Date of Conferral
Doctor of Nursing Practice (DNP)
Every year, thousands of congestive heart failure (CHF) patients are readmitted to the hospital within 30 days of discharge. There is a gap in practice in the care continuum of patients with CHF within the transition from hospital to home. One of the factors known to increase a patient's risk for readmission is the lack of patient engagement and self-efficacy regarding the treatment plan. The purpose of this project was to implement a transition of care practice guideline that consisted of the use of a risk identification tool, a customized care plan for patients at high risk for readmission, and a discharge checklist crafted specifically for CHF patients who are at risk for readmission. The practice initiative utilized the Iowa model of Evidence Based Practice as a framework and the teach-back method for discharge education. A sample of 193 patients admitted during a 1-month timeframe fit the inclusion criteria and was generated from the electronic health record.
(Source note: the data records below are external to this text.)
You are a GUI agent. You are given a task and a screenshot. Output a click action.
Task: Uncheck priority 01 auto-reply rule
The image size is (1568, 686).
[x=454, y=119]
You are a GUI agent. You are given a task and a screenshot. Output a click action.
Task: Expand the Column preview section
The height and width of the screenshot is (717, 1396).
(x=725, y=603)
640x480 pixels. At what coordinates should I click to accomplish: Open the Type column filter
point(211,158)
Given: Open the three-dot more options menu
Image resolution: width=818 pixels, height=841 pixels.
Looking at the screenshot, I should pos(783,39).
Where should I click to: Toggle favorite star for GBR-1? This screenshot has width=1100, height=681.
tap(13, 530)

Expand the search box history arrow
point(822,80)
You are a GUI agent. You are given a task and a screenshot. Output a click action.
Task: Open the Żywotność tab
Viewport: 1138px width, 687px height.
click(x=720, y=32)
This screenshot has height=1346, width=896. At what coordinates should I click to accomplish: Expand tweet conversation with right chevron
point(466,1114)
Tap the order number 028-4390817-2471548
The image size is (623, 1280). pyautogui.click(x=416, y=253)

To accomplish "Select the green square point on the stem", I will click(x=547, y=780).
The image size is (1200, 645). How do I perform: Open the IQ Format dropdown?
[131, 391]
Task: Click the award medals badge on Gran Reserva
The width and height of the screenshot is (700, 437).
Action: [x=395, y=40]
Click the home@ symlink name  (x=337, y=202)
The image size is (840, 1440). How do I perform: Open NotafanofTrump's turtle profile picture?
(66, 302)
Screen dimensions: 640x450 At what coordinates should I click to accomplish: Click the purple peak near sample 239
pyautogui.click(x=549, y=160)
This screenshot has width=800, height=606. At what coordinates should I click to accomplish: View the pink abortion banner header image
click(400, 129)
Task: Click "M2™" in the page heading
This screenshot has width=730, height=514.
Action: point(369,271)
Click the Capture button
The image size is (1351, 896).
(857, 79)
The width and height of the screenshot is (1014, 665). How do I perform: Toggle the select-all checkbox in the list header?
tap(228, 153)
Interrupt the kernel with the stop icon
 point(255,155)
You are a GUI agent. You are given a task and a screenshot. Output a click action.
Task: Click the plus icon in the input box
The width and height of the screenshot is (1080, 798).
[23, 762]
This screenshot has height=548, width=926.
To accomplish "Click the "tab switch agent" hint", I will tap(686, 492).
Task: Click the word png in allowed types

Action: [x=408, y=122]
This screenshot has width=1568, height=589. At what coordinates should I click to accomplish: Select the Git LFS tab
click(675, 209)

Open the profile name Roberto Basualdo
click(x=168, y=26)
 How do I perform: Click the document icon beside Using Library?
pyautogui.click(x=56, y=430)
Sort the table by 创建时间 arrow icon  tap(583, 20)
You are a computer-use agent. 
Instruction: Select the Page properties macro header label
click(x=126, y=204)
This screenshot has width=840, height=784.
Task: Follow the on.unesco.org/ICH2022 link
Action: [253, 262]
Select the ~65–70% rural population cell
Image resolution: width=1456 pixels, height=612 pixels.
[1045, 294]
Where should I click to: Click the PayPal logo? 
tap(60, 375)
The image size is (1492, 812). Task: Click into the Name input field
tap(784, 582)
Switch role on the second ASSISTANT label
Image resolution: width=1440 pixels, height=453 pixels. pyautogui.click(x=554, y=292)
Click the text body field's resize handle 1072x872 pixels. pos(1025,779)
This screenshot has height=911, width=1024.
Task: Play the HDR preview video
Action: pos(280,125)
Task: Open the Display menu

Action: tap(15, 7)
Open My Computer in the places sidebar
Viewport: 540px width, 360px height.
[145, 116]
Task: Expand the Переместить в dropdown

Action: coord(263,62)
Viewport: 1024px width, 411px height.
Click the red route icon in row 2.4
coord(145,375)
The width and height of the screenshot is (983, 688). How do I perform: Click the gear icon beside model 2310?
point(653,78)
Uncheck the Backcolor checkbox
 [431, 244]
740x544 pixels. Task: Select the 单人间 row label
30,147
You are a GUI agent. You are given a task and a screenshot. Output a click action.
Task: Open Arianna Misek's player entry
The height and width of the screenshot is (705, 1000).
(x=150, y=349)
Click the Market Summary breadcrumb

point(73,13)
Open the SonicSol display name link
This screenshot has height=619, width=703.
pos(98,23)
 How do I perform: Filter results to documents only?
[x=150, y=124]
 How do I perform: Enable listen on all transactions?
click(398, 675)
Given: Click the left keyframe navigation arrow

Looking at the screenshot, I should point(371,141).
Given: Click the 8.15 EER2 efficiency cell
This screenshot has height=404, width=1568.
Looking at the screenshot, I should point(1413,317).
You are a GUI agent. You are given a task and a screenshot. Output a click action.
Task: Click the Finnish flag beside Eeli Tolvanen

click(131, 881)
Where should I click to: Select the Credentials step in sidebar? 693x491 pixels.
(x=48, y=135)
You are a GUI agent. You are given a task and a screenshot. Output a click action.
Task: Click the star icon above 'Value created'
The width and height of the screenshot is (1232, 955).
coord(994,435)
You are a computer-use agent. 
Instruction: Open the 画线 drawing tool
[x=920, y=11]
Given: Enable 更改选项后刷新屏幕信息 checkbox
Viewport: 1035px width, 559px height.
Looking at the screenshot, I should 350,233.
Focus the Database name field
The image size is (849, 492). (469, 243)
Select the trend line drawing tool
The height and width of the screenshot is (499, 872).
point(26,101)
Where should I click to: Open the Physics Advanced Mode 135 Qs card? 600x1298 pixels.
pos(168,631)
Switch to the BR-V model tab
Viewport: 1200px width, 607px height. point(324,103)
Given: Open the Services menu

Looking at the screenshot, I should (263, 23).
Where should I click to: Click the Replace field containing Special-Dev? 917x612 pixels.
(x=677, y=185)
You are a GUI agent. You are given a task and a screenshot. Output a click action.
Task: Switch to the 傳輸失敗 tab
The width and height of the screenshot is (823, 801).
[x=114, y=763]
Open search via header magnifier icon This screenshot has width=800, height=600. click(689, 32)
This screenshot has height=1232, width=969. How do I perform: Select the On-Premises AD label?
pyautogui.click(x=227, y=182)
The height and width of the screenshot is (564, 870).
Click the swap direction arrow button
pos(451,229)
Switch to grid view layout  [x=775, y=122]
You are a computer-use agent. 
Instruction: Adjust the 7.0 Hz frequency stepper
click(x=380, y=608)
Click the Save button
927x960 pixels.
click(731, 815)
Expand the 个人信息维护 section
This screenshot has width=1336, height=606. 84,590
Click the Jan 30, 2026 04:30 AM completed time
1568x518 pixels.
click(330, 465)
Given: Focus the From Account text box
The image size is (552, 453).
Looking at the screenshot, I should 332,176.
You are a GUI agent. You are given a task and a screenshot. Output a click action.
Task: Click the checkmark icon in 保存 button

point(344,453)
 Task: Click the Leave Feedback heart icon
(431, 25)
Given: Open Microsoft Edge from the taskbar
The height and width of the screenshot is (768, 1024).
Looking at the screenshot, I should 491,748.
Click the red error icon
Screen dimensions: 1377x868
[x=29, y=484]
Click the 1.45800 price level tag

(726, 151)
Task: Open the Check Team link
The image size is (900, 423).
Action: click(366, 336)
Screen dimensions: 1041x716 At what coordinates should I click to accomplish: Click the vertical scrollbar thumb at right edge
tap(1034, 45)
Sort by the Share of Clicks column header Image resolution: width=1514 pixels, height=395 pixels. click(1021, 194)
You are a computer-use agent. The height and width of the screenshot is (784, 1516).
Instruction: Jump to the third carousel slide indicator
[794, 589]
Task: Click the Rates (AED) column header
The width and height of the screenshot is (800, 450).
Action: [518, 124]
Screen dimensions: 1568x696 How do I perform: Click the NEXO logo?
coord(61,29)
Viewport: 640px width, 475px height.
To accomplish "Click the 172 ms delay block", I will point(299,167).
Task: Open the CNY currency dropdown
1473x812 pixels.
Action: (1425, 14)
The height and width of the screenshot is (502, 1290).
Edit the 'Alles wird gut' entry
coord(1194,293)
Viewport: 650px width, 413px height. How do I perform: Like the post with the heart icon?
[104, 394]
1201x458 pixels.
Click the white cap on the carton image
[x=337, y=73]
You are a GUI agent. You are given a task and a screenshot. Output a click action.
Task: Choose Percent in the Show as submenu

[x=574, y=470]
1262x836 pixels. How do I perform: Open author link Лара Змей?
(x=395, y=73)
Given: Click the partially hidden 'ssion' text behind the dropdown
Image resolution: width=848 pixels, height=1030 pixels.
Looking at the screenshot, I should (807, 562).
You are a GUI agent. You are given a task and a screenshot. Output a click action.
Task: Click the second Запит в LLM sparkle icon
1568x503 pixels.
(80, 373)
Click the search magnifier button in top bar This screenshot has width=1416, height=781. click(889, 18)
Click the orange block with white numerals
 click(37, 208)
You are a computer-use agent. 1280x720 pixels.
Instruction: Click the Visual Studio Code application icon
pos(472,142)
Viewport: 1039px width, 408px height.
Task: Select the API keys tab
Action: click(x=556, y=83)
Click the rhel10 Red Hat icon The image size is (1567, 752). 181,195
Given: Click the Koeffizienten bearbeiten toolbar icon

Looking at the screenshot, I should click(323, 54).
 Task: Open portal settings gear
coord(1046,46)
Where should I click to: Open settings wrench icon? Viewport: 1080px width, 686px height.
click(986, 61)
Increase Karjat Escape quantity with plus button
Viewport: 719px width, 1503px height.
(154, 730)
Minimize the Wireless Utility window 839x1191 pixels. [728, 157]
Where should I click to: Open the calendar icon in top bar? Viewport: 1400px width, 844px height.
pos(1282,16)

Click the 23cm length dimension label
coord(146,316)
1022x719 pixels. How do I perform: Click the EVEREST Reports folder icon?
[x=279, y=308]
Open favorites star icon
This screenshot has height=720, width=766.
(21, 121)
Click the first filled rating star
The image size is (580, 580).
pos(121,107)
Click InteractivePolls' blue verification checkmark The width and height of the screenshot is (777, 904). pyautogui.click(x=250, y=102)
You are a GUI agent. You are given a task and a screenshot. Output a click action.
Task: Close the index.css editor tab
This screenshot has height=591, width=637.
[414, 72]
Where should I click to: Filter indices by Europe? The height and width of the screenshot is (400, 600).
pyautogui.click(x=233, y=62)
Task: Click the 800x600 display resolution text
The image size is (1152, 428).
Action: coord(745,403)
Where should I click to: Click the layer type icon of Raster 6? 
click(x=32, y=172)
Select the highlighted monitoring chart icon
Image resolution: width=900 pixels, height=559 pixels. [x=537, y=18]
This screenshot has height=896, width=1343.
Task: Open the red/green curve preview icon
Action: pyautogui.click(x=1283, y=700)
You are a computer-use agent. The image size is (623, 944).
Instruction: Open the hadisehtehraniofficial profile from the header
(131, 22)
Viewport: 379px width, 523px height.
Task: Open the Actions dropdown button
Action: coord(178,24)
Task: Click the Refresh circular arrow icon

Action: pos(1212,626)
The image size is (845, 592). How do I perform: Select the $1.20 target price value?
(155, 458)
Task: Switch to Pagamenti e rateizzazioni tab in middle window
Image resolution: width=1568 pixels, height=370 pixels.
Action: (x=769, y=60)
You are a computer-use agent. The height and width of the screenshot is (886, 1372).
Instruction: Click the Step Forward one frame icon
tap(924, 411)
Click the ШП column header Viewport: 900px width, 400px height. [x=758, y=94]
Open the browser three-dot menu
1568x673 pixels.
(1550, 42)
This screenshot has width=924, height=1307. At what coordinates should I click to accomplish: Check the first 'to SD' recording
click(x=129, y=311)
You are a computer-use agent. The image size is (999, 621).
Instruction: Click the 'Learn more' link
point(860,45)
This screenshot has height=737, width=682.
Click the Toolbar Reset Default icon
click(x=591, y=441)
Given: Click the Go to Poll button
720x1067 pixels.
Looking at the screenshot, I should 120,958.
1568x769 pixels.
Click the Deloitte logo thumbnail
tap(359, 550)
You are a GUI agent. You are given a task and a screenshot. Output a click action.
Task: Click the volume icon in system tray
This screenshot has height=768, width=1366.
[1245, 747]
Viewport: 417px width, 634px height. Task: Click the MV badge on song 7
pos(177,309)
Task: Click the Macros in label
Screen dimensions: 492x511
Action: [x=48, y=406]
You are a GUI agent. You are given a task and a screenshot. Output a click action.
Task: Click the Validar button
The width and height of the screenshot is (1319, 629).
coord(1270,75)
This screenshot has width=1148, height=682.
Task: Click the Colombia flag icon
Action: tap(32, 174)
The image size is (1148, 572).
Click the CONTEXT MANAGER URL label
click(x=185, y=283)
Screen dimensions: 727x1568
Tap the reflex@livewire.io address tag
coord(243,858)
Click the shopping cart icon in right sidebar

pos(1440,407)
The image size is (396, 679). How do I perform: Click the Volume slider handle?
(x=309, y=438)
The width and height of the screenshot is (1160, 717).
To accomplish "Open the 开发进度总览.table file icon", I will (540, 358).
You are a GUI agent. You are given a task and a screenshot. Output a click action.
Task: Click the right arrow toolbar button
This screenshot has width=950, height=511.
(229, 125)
Descriptive statistics were used to analyze the data collected during implementation. In fact, of the 106 CHF patients who benefited from the CHF checklist only 2 required readmission within 30 days, a 1.8% 30 day readmission rate. As compared to the 22% readmission rate experienced in 2017, this represented a considerable improvement, albeit preliminary. Efforts to improve the lives of patients and their families will ultimately serve society well, making a significant contribution to positive social change. Providing comprehensive discharge education to patients using the teach-back method to assess the retention of knowledge will help close the gap in the transition of care between hospital and home, ultimately reducing CHF readmissions.